Pilgrimages, parables and scrambled pancakes

Kate Cotter makes beautiful music with insightful lyrics

Kate Cotter’s music often uses parables and metaphors to get her ideas across.

Kate Cotter’s music often uses parables and metaphors to get her ideas across.

Photo by David Robert

I stumbled upon Kate Cotter’s music one late-winter evening while I was waiting for a friend outside the Parking Gallery downtown. I walked by Esoteric Coffee House, which is located underneath the garage. I saw some friends inside and opened the door. Cotter, guitar in hand, was just stepping up to the improvisational stage in the corner.

I just had to stay and listen. The music was lyrical and melodious—beautiful and ethereal, but also down to earth and folksy. Cotter’s clear soprano was like a mild opiate, allowing me to forget where I was and drift off into a reverie.

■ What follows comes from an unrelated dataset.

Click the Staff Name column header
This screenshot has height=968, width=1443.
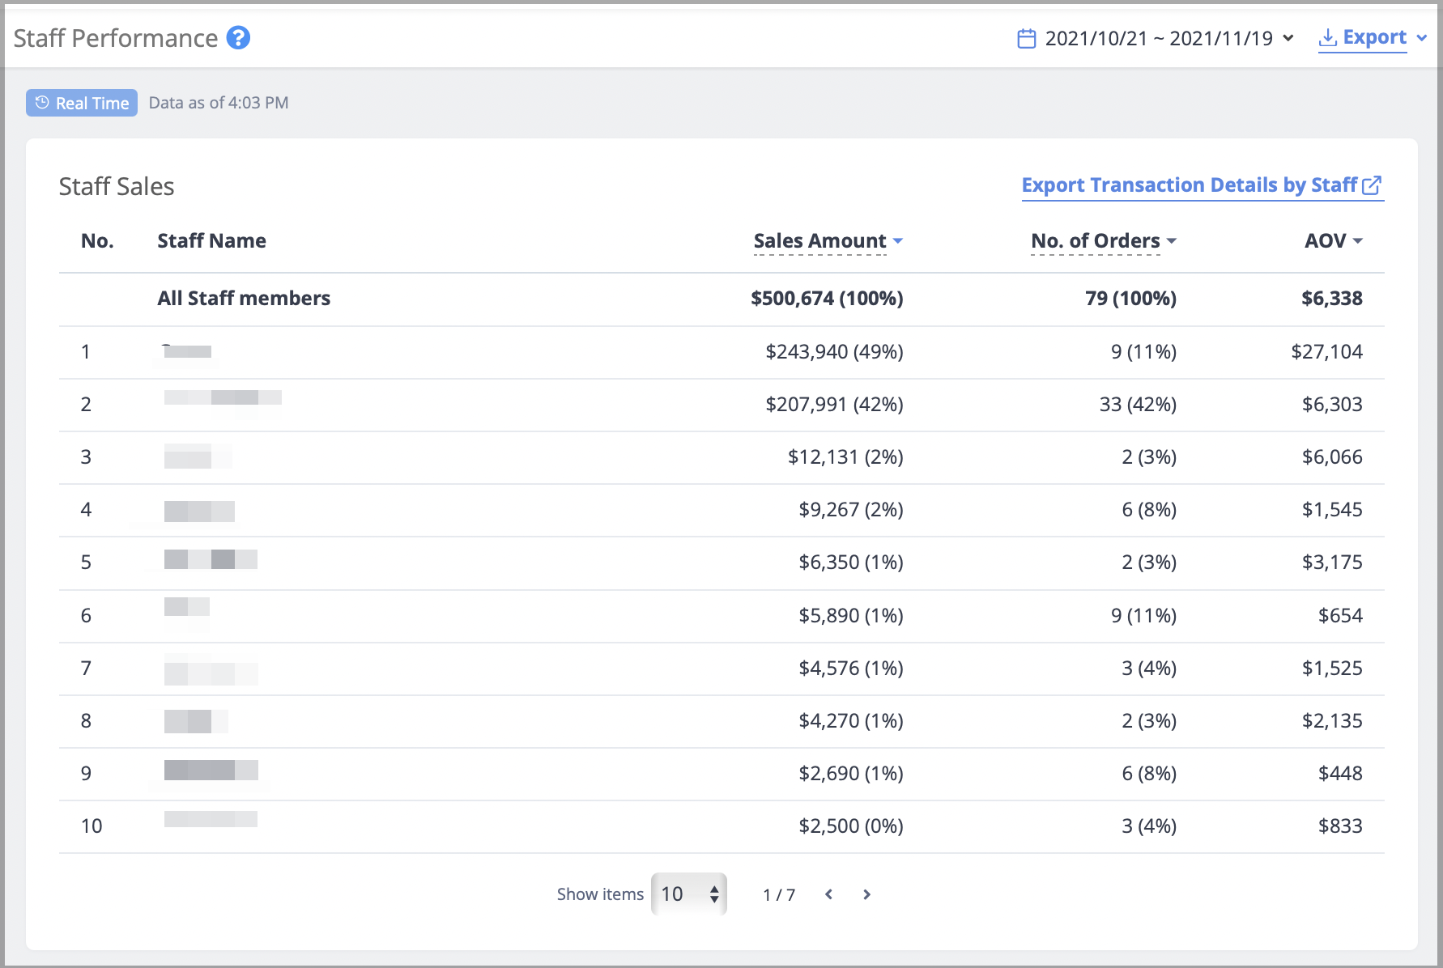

Cotter played her first solo gig at Java Jungle last January, and after playing a few more shows, she withdrew from the scene to focus on a currently untitled CD, which will come out this summer. I met Cotter months after that show at Esoteric and found that Kate Cotter the person is much like Kate Cotter the musician—luminous, serene and reserved. I’d heard someone describe her as a “child of God.” When I told Cotter about the description, she laughed.

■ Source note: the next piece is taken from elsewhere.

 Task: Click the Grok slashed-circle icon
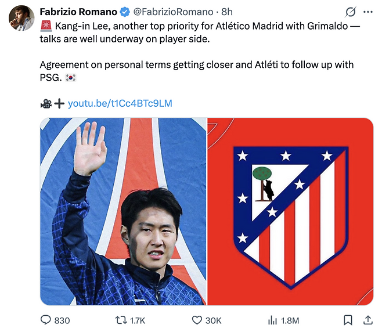point(351,12)
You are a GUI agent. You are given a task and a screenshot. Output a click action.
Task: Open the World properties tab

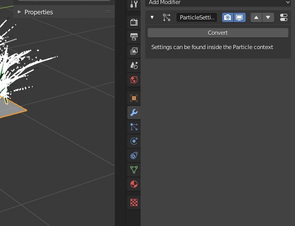[134, 80]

“Most of my inspiration deals with faith issues, but I don’t want it to be seen as religious issues,” she said. “[The music deals with] themes of knowing and wanting to be fully known, whether it be in romance, friendship or a relationship with the divine.”

For Cotter, songwriting is clearly a huge component of the music-making process. She sings about parables, about pilgrimages, and about that desire to know another person intimately–and for that person to truly know you.

“Point of Real” is about this intimacy, about being brave enough to look at another person honestly, without blinking or looking away.

“If our muses are all quiet/And we have to search ourselves to find them/I need to know that you can know me/That you will touch the point of real.”

Cotter wrote “The Pilgrim’s Song” about a 2 1/2-day, 80-mile pilgrimage she took with 15,000 other people while in France. “It was a lot of walking and thinking,” Cotter said. “It was fascinating and hard, and it turned out to be a wonderful experience, but there were some moments when I was questioning my sanity.” Cotter said the song, which is sung in both English and French, is about that particular pilgrimage, but that it also metaphorically chronicles other kinds of journeys we take in life.

Cotter also writes about the simpler things in life. “Crazy Mirrors,” she said, is about “the mundane things that shape your perspective.” She wrote the song about her brother, David.

“I’d be getting ready for work at 4:30 in the morning in the dead of winter, and he’d make me breakfast and coffee, with scrambled eggs and scrambled pancakes, too. ‘I scramble everything, [he explained].’ “

Cotter said that the song is about how her brother not only scrambles breakfast, but also scrambles her perspective when she needs to see things in new ways.

And Cotter, like all good lyricists, writes the kind of music that encourages her listeners to understand things in new ways—to see relationships, journeys and early-morning breakfasts in a new light.